• **Extrait**

<<<<

«Nous avons tenu promesse» (vidéo)

Le caucus du Parti québécois qui se déroulait à Shawinigan ces derniers jours s'est conclu jeudi par une autre salve de subventions en Mauricie et au Centre-du-Québec, totalisant plusieurs millions.
Pour la seule journée de jeudi, plus de 14 millions ont été versés sous forme de subventions ou de   prêts. Cela porte à plus de 75 millions $ la pluie d'annonces faites depuis vendredi dernier. Et ce n'est pas terminé puisque des ministres se sont attardés en région, le temps de faire d'autres annonces vendredi dont trois très importantes dans les secteurs industriel, municipal et de la santé.
Il n'avait qu'à voir la mine réjouie des députés Noëlla Champagne et Luc Trudel pour comprendre à quel point ils étaient satisfaits du travail effectué par leur parti au cours des derniers jours.
Il y a eu les subventions et les prêts distribués généreusement, évidemment, mais aussi, souligne Luc Trudel, les contacts qui ont été établis avec les élus de la région, et enfin, la découverte de la Mauricie et du Centre-du-Québec par des ministres qui y avaient rarement mis les pieds, ce qui devrait contribuer, espère-t-il, à une meilleure compréhension des besoins pour l'avenir.
Même la première ministre a déclaré que le climat s'est amélioré en Mauricie, si on le compare à celui qui régnait immédiatement après son arrivée au pouvoir... et la fermeture de la centrale nucléaire Gentilly-2. Partout où ils sont allés au cours des derniers jours, ses ministres et députés ont reçu «un accueil positif», a-t-elle affirmé.
Avant de quitter Shawinigan, la première ministre s'est prêtée au traditionnel point de presse où elle a fait le point sur les dossiers discutés au caucus dont son projet de livre blanc et de consultation sur l'avenir du Québec mais a aussi répondu à quelques questions sur l'état de l'économie de la Mauricie et du Centre-du-Québec.
C'est un secret de Polichinelle que les péquistes de la région ont apprécié le portrait économique de la Mauricie, publié par Le Nouvelliste la veille de l'ouverture du caucus. Même s'il était sombre, il ne pouvait qu'apporter de l'eau à leur moulin auprès des collègues ministres. Leur message était clair: la Mauricie a besoin d'aide.
D'entrée de jeu, Pauline Marois a répété que son gouvernement avait pris une décision courageuse (de fermer la centrale Gentilly-2) mais non sans impact sur la région, a-t-elle reconnu. «J'avais pris un engagement très clair avec mes collègues que nous allions supporter la région pour qu'elle se diversifie au plan économique et ait la possibilité de générer de nouveaux emplois et de recevoir de nouvelles entreprises. Nous avons tenu promesse. Il y avait un effort supplémentaire à faire ici, comme on l'a fait aussi d'une autre façon en Gaspésie, parce qu'ils étaient très pauvres en terme de taux de chômage.»

>>>>

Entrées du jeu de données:
<<<<

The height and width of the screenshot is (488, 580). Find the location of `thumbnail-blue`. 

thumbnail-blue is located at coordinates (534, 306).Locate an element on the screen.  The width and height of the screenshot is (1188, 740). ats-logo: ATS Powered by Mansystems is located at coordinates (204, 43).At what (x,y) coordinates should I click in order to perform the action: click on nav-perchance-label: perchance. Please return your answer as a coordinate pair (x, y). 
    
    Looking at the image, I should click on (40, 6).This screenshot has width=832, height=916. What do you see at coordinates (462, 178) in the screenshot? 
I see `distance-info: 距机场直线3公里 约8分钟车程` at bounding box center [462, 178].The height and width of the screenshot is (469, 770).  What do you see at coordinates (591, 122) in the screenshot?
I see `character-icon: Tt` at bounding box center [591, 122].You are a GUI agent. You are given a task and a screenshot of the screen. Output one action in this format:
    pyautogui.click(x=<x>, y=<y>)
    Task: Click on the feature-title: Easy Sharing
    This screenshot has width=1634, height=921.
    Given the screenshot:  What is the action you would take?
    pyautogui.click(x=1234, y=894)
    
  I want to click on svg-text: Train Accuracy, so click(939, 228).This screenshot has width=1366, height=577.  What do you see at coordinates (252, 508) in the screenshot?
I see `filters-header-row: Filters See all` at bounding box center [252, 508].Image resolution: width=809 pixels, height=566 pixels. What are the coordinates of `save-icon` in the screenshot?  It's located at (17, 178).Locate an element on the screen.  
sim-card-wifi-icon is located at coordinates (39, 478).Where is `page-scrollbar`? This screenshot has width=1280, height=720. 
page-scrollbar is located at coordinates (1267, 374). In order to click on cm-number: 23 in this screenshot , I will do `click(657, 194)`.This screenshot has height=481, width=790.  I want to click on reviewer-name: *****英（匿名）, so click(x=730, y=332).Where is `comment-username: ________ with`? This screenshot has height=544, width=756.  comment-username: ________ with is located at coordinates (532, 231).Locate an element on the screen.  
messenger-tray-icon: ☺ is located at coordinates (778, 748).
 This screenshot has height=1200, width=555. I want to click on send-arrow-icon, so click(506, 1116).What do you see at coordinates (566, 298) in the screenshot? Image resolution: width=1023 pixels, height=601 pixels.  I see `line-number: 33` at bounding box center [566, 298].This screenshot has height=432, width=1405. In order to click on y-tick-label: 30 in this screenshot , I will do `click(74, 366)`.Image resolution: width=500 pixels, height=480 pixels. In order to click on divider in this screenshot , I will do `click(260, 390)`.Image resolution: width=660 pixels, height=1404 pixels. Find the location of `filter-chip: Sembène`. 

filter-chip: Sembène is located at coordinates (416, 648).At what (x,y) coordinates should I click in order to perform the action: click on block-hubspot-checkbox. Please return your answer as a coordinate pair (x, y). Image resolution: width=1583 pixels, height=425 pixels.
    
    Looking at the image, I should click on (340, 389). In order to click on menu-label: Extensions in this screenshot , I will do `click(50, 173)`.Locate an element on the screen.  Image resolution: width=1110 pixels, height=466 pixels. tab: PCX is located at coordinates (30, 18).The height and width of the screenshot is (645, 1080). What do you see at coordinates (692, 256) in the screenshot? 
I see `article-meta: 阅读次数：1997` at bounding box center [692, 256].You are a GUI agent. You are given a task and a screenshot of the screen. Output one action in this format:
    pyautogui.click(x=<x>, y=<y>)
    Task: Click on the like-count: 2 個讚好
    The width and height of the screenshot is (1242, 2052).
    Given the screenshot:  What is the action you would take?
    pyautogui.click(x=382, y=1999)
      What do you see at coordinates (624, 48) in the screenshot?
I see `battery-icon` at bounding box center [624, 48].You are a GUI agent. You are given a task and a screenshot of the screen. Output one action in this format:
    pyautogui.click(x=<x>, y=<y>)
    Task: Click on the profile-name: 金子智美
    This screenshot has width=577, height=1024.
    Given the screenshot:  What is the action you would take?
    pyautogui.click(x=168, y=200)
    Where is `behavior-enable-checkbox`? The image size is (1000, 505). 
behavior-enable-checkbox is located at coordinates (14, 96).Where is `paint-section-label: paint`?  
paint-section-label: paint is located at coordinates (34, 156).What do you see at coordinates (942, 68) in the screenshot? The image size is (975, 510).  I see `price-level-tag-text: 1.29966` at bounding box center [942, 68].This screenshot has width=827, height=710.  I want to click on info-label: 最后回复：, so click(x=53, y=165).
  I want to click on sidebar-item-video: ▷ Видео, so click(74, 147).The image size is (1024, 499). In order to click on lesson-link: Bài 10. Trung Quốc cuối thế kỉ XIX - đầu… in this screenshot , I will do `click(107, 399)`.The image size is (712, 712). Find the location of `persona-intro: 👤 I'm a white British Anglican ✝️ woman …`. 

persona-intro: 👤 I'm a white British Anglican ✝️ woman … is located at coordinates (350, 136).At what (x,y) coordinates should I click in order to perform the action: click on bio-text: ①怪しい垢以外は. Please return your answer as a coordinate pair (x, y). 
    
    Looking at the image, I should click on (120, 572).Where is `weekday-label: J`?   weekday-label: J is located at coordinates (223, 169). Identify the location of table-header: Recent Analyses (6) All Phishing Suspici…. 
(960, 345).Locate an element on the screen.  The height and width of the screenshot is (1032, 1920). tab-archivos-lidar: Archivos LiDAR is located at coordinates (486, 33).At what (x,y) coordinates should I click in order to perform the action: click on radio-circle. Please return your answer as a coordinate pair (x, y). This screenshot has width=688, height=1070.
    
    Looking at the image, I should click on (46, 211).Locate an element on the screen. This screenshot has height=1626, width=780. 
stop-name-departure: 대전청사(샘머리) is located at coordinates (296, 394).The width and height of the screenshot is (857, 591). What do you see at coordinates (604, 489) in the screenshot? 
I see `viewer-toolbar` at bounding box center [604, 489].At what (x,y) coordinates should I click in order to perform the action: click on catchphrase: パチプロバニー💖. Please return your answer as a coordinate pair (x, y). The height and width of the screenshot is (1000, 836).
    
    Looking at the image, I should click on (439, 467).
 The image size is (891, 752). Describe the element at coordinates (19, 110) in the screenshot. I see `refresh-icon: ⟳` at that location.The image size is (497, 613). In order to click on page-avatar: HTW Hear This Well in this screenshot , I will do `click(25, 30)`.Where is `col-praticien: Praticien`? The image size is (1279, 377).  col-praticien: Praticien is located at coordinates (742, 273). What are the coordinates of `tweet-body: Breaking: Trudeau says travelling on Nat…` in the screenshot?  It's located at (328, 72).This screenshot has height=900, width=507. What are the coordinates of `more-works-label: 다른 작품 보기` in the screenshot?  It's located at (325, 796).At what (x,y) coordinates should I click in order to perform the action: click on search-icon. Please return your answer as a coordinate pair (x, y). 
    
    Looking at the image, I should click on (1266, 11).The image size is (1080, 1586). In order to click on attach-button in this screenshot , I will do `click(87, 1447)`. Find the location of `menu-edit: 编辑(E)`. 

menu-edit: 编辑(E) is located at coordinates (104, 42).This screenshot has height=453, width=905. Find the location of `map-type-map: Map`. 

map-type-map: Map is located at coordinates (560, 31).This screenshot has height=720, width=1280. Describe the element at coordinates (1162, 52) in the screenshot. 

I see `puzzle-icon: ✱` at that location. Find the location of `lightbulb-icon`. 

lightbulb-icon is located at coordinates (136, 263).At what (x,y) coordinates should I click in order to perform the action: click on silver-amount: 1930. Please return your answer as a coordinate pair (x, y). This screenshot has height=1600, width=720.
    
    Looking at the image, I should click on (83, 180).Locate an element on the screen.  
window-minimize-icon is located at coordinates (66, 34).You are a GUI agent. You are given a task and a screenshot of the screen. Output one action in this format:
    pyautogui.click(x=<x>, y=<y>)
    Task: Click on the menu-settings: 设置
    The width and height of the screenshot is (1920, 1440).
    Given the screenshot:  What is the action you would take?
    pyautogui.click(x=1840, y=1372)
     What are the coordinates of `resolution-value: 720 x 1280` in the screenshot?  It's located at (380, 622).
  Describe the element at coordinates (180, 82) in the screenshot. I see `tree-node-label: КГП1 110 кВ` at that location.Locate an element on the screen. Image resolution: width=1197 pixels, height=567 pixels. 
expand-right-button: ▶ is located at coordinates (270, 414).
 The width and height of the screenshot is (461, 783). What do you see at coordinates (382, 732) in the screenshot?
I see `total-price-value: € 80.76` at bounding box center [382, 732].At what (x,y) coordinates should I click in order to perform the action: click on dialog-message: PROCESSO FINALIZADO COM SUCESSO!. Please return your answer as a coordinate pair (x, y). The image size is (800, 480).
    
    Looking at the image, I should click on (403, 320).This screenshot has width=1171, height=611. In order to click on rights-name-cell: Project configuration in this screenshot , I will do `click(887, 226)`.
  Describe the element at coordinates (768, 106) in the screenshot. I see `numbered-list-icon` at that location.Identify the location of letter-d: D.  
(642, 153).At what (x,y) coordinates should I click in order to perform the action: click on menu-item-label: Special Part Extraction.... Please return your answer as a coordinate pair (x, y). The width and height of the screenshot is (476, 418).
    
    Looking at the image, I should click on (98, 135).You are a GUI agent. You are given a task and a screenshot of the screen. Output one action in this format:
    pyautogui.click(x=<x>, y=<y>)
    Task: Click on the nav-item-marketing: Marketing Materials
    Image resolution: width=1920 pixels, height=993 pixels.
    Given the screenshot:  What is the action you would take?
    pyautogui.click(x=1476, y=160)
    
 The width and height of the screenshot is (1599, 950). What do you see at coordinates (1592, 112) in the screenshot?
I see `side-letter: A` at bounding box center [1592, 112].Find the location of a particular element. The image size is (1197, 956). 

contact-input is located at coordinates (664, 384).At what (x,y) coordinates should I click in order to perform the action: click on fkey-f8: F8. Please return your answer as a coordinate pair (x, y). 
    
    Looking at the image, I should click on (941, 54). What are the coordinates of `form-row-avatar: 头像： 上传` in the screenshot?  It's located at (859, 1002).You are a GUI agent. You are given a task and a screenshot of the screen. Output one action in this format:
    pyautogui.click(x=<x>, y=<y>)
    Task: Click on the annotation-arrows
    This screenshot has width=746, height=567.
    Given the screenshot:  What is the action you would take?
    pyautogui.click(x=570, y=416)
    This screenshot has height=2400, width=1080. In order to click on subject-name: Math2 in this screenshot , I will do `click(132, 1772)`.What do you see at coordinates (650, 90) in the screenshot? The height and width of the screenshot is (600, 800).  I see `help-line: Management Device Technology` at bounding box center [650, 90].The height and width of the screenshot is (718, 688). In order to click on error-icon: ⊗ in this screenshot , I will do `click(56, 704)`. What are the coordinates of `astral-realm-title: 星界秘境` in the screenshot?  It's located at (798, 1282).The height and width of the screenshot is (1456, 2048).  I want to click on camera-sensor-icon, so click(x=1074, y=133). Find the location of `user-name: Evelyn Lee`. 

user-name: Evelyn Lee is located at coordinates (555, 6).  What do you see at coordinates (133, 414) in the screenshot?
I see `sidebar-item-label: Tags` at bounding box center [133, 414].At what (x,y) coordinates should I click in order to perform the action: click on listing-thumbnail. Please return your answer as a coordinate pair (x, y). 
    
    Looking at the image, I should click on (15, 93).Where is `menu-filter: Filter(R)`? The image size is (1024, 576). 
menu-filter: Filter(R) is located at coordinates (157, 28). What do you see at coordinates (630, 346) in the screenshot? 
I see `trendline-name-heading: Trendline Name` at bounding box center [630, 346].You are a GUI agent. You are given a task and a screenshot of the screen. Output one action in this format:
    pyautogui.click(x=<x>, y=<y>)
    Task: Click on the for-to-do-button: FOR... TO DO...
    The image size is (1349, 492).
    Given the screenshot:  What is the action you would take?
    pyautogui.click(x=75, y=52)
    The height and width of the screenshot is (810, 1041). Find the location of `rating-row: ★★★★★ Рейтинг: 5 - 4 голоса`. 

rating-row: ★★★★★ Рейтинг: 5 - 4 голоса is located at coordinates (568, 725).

>>>>

• **Consigne 1**
Renvoie le passage de l'extrait qui va de « C'est un secret » à « a besoin d'aide. », sans y changer un mot.
• **Consigne 2**
D'après l'extrait, à combien s'élèvent en tout les annonces faites depuis vendredi dernier ?

• **Réponse finale 1**
C'est un secret de Polichinelle que les péquistes de la région ont apprécié le portrait économique de la Mauricie, publié par Le Nouvelliste la veille de l'ouverture du caucus. Même s'il était sombre, il ne pouvait qu'apporter de l'eau à leur moulin auprès des collègues ministres. Leur message était clair: la Mauricie a besoin d'aide.

• **Réponse finale 2**
À plus de 75 millions $.